Звонка не было; я три раза стукнул в дверь медным молотком, испытывая смутное чувство нелепости, и вот дверь приоткрылась, и из внутренней темноты показалось лицо в тяжелых оперных складках; если бы владелец расправил их, то, вероятно, мог бы какое-то время продержаться в воздухе. Я с готовностью признал в нем дворецкого. Это они в подобных домах таятся за дверьми, поджидая случая спросить пришельца об обуревающих его желаниях. Психоанализ составил им сильную конкуренцию, но полностью не вытеснил. Он подтвердил мои предположения, спросив, что мне угодно. Я довел до него, что приглашен бароном фон Эренфельдом к обеду, показал телеграмму за подписью барона, сообщавшую о его желании преломить со мною хлеб, и с удивлением увидел в лице дворецкого что-то похожее на неловкость. Обычно я добиваюсь этого выражения от людей, уже какое-то время находясь за столом, поэтому я машинально оглядел себя, чтобы удостовериться, не начал ли я есть рыбу ножом прямо здесь. После некоторой запинки, ободренный моей обычной благожелательностью, которую я пользуюсь случаем свидетельствовать Вам и вашему семейству, человек в дверях произнес следующую удивительную речь;
«Господин барон ждет вас, г-н С., однако предварительно он поручил мне решить один вопрос, который можно было бы назвать деликатным.
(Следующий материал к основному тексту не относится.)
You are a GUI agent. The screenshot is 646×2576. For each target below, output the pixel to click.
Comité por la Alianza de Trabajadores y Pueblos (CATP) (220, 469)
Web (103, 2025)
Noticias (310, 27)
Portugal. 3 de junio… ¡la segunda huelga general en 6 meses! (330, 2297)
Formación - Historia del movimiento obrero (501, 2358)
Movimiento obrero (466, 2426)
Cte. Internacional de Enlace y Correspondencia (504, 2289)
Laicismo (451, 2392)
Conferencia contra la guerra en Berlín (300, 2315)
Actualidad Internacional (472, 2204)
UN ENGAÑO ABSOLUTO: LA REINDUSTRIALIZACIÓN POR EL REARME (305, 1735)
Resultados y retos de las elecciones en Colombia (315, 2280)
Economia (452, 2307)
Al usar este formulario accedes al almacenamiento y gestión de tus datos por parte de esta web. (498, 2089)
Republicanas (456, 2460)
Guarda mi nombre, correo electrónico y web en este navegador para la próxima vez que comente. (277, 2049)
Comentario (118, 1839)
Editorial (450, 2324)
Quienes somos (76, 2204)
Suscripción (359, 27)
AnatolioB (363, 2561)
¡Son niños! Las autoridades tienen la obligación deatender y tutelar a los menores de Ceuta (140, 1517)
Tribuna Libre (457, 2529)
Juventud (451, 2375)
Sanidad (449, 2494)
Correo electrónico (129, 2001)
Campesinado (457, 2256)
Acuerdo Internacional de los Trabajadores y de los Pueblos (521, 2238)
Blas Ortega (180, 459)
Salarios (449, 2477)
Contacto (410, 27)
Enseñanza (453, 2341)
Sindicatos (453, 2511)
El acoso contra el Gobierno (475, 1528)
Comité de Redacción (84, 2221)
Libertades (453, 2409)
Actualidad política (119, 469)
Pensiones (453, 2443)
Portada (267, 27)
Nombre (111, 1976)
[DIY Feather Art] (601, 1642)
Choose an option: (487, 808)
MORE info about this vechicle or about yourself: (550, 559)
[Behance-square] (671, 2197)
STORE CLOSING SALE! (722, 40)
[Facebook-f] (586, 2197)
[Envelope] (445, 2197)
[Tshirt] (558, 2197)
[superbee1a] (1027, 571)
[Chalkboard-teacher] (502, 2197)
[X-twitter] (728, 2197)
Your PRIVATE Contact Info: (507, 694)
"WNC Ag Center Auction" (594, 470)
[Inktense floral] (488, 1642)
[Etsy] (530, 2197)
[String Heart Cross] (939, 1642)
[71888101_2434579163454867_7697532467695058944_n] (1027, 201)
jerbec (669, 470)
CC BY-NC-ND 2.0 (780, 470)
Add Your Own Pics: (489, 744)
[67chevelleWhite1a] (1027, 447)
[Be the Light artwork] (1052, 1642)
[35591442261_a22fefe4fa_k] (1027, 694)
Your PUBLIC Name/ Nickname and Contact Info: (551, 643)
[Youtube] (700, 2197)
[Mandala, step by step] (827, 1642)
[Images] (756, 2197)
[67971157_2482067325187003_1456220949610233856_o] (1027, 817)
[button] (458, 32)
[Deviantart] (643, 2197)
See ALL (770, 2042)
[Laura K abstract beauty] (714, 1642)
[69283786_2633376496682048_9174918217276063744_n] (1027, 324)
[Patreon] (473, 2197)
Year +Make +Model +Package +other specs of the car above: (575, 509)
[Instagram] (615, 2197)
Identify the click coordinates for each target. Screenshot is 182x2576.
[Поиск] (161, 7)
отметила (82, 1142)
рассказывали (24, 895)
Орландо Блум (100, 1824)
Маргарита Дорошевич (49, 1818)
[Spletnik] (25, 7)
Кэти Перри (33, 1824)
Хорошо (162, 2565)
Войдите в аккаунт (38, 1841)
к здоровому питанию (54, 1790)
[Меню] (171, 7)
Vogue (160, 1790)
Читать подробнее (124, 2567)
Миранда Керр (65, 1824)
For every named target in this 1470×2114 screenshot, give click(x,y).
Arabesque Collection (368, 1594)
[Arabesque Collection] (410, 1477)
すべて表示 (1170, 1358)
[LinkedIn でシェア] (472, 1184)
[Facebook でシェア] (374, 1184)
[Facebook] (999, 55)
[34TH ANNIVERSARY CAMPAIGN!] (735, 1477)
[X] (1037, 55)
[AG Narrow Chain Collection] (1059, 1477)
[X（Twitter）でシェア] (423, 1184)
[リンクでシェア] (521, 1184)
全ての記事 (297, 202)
Дело в том, что господин барон чрезвычайно щепетилен в отношении людей, переступающих порог его дома, и для него нестерпимо подозревать, что его хотя бы в малейшей мере могут вводить в заблуждение. Никакой документ не свободен от недоверия. Господин барон сказал так: „Я нахожусь в том возрасте и положении., когда причуды можно позволять себе с большим или меньшим равнодушием к общественному мнению, если не боишься потерять к ним вкус; но в нынешнем случае мне меньше всего хотелось бы, чтобы наш гость счел оскорбительным небольшое условие, на котором, однако, я вынужден настаивать“. Ему стало известно, что г-н С., то есть вы, отличается несравненным умением шевелить ушами. Он хотел бы, чтобы вы продемонстрировали это умение в моем присутствии, прежде чем он будет счастлив оказать вам гостеприимство. Он призывает вас рассматривать это не столько как свидетельство вашей идентичности, сколько как знак доброй воли».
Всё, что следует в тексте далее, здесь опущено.